Quell is a TENS device with a difference. You don’t necessarily put it where your pain is, but where it likely isn’t – the calf of one of your legs. NeuroMetrix, which produces Quell, says it delivers Wearable Intensive Nerve Stimulation or WINS (clearly the marketing department at work here), and claims that, from your leg, it will block pain signals in the rest of your body by triggering a natural pain relief response. You can wear the device strapped to your calf both during the day and while you sleep. Its cycle of nerve stimulation is controlled by an app on your smartphone, with which it communicates by Bluetooth.

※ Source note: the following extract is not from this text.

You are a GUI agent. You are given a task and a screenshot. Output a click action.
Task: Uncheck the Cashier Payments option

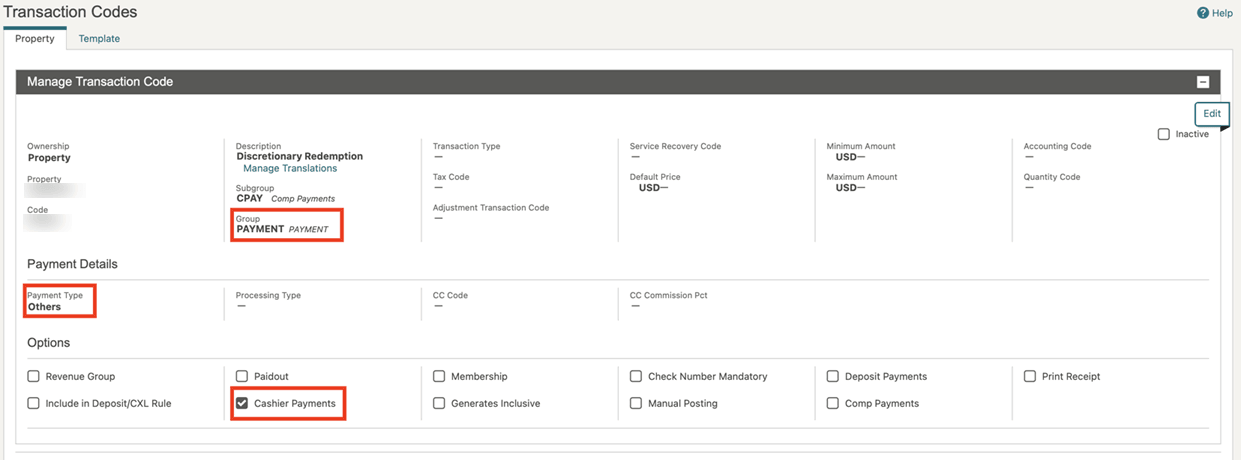point(242,403)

The Quell rechargeable device is a little larger than a pack of playing cards, and half as thick. You first attach to it a supplied electrode strip that contains conductive gel, and then fit both around your leg with a Velcro strap. There’s a start button right on the device. The first time you use the Quell, it has to be calibrated to make sure the stimulation you will receive is enough, but not too much, for you. The button can be pressed to increase or decrease the intensity, and also to turn the Quell off before the 60 minute session ends on its own. As I mentioned, there are Quell apps for Apple and Android and you can use them to control the device.
The Quell can be worn at night to not only send nerve stimulating signals, but the iOS app can also monitor your sleep: how much time you spent in bed; how much of that was sleeping; how long did you lie on your back or on your side; how many times did you change position; and what was your overall sleep quality. The Quell iOS app also records usage during the day. The monitoring functions are said to be coming soon for Android devices.
Now the part you’re waiting for: does it actually work to relieve chronic pain? If you look on the web, you’ll find people who say it worked almost immediately, and those who say it did not do anything noticeable for them. I do not have the kind of chronic pain that Quell might relieve – it doesn’t help headaches for instance – so I can’t say if it works or doesn’t.
But Quell’s maker offers a 60-day money back guarantee; so if you try it and get no real benefit, you get your money back.
The Quell starter kit is available on Amazon.com for $250. You have to replace the electrode pads about once a month, and a set costs $30.